Required work
In the records below, the lines between the one holding "You are a computer-use" and the one holding "Given: Open the History & Society tab", inclusive, are to be transcribed exactly; no pictures are to be included.

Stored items
_ _ _ _

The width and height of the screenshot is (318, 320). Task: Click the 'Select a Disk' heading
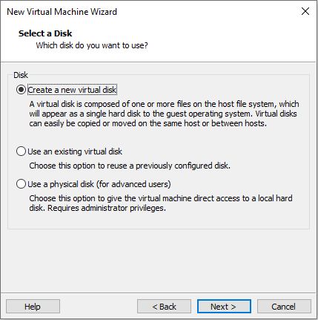(x=45, y=33)
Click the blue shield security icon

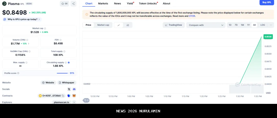69,96
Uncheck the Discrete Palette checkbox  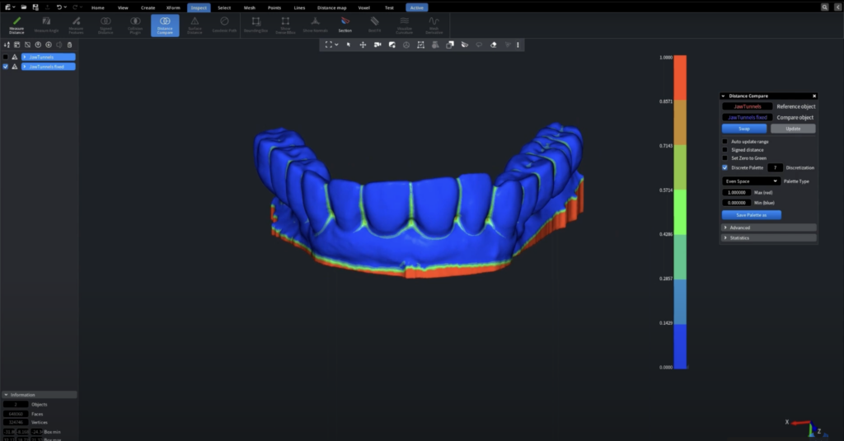pyautogui.click(x=725, y=167)
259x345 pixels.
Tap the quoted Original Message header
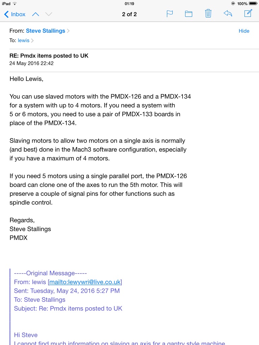point(50,273)
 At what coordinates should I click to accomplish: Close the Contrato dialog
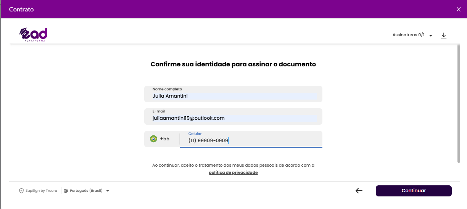pos(459,9)
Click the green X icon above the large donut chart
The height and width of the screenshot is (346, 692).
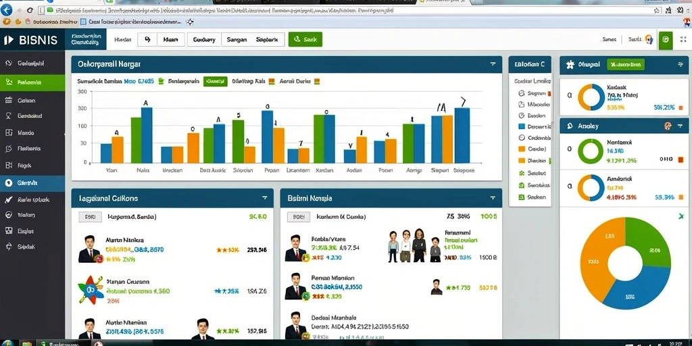(681, 216)
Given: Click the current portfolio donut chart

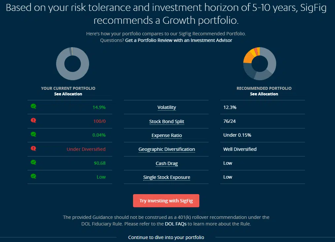Looking at the screenshot, I should 73,64.
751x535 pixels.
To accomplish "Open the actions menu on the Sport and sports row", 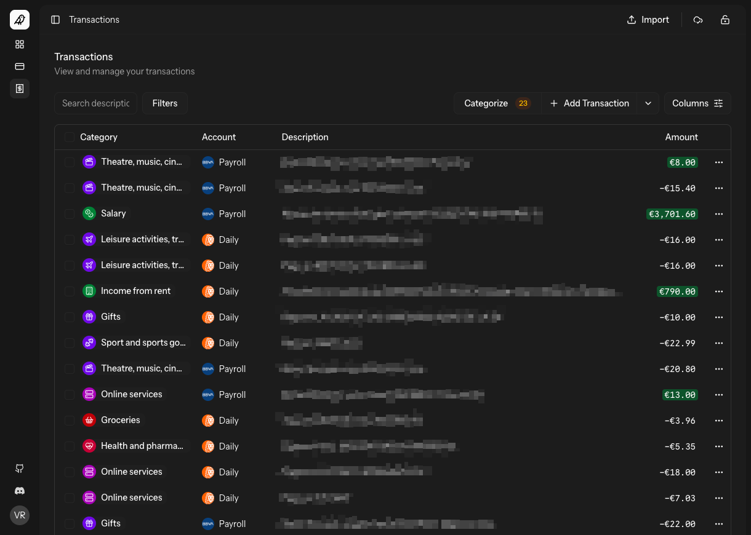I will 719,343.
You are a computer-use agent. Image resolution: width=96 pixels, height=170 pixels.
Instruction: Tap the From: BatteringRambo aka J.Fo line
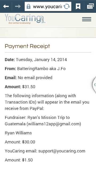35,69
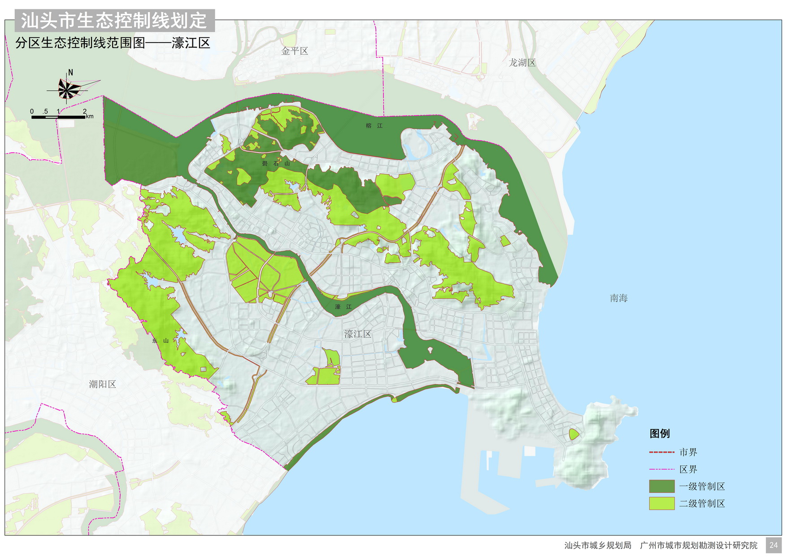The width and height of the screenshot is (787, 557).
Task: Select the dark green 一级管制区 legend swatch
Action: click(661, 487)
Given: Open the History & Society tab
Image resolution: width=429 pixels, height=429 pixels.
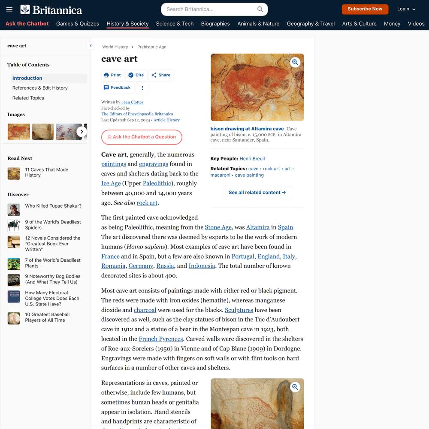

_ _ _ _

Completed task
You are a computer-use agent. Image resolution: width=96 pixels, height=170 pixels.
Instruction: Tap the From: BatteringRambo aka J.Fo line
35,69
The width and height of the screenshot is (787, 557).
Task: Select the dark green 一级管制区 legend swatch
Action: click(661, 487)
Given: Open the History & Society tab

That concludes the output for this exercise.